Пасторальная симфония
Шрифт:
Насколько трудно было добиться первого результата, настолько последующие успехи были стремительны. Сейчас мне стоит большого труда ясно припомнить, какими способами мы продвигались; иногда мне казалось, что Гертруда шагает вперед скачками, словно издеваясь над методичностью. Я вспоминаю, что вначале я налегал скорее на качества, а не на разнообразие предметов: горячее, холодное, теплое, сладкое, горькое, вяжущее, гибкое, легкое; затем шли движения: отстранять, придвигать, поднимать, пересекать, ложиться, связывать, разбрасывать, собирать и т. д. Очень скоро, позабывши о методе, я начал с нею беседы, не задумываясь над тем, в какой мере поспевает за мной ее ум; я действовал медленно, завлекая и приглашая ее задавать мне вопросы, сколько вздумается. В течение времени, когда она оставалась предоставленной самой себе, ум ее несомненно работал, а поэтому каждая новая встреча была для меня новым удивлением: я чувствовал, что ее отделяет от меня менее плотная ночь. Как-никак, — говорил я себе, — а это похоже
Из опасения, как бы Гертруда не зачахла, неотлучно, точно старуха, засиживаясь у камелька, я начал выводить ее на прогулки. Но она соглашалась гулять не иначе, как опираясь на мою руку. Удивление и страх, выказанные ею вначале, на первых прогулках, навели меня на мысль, прежде чем она сама мне об этом сказала, что она никогда еще на пускалась в окружающий мир. В той хижине, где я ее встретил, все заботы о ней сводились к заботам о том, чтобы давать ей пищу и помогать ей тем самым не умереть, — я никоим образом не сказал бы: жить. Ее темная вселенная ограничивалась стенами той единственной комнаты, в которой она неизменно оставалась; в редких случаях осмеливалась она доходить до порога в летние дни, когда дверь открывалась на огромную светлую вселенную. Позже она мне рассказывала, что, слушая пение птиц, она представляла себе это пение таким же непосредственным проявлением света, как и тепло, ласкавшее ей щеки и руки, и что она, — правда, не особенно задумываясь над этим, — находила вполне естественным, чтобы нагретый воздух начинал петь, подобно тому, как стоявшая у огня вода закипала. Но, в сущности, все эти вещи оставляли ее спокойной, и она ни на чем не останавливала внимания, пребывая в состоянии глубокого оцепенения до того дня, когда я стал ей уделять свое время.
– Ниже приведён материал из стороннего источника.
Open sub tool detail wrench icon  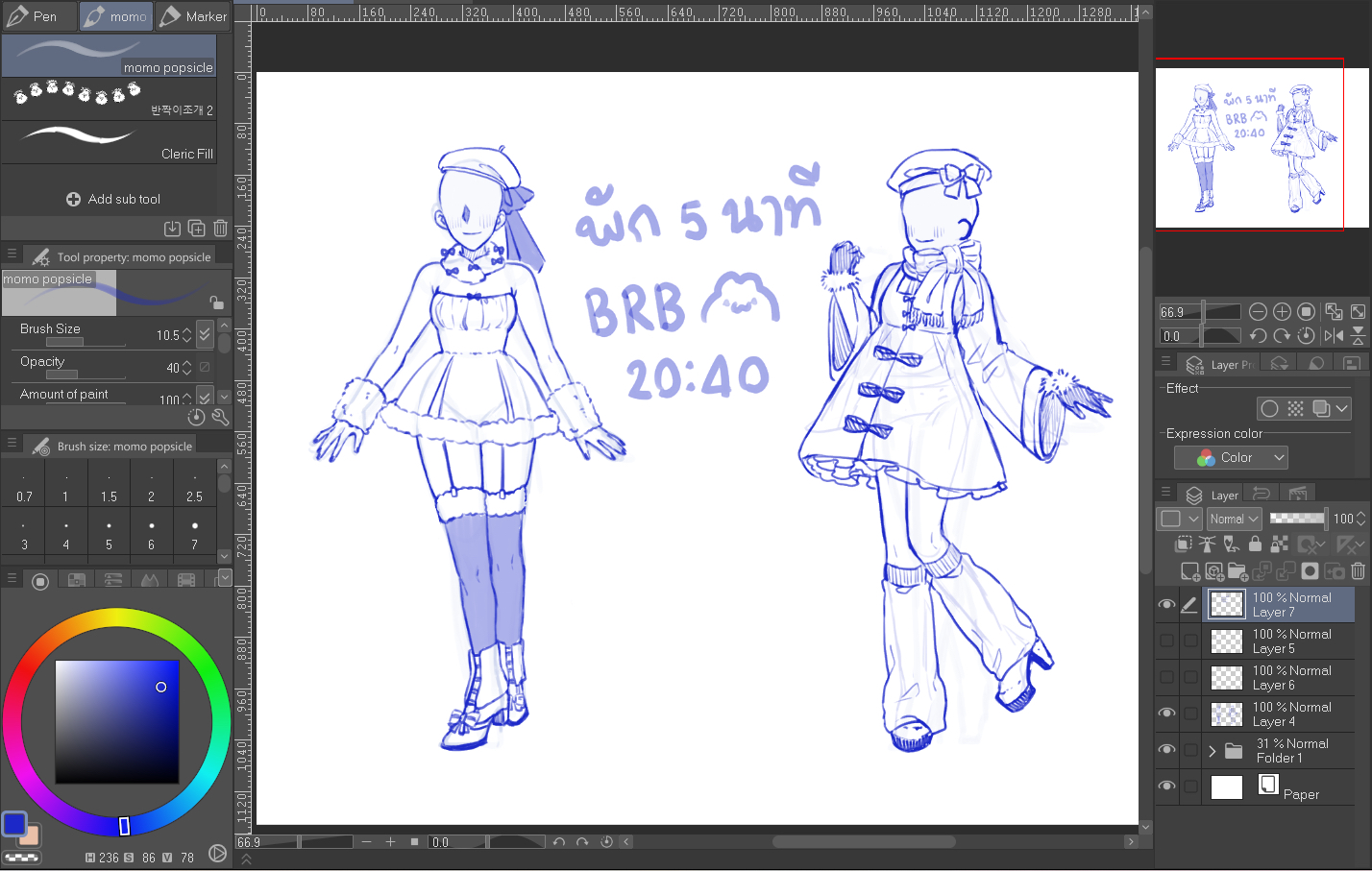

Я вспоминаю ее нескончаемые восторги после того, как я ей объяснил, что слышимые ею голоса исходят из живых существ, единственное назначение которых, по-видимому, — ощущать и выражать радость, разлитую в природе. (Именно с этого дня она взяла привычку говорить о себе: я полна радости, как птица.) И, однако, мысль, что пение это говорило о великолепии зрелища, которого она не могла видеть, начинала вызывать в ней грусть.
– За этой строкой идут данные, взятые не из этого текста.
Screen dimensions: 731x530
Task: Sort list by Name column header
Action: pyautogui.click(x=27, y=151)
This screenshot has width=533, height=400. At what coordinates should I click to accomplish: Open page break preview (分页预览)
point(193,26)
— Это правда, — спрашивала она, — земля действительно так прекрасна, как об этом поют птицы? Почему об этом так мало говорят? Почему вы не говорите со мной об этом? Вы боитесь меня огорчить, зная, что сама я не могу ее увидеть? Вы неправы. Я ведь отлично слышу пение птиц, и мне кажется, я понимаю их речи.
— Люди, обладающие зрением, не умеют их так хорошо слышать, как ты, Гертруда, — говорил я, желая ее утешить.
— А почему другие животные не поют? — спросила она.
Иногда вопросы ее меня озадачивали, и я на мгновение терялся, ибо она заставляла меня задумываться над тем, что я до сих пор принимал без всякого удивления. Таким-то образом я впервые сообразил, что, чем более животное связано с землей, тем оно грузнее и печальнее. Я старался ей это растолковать; я говорил ей о белке и ее играх.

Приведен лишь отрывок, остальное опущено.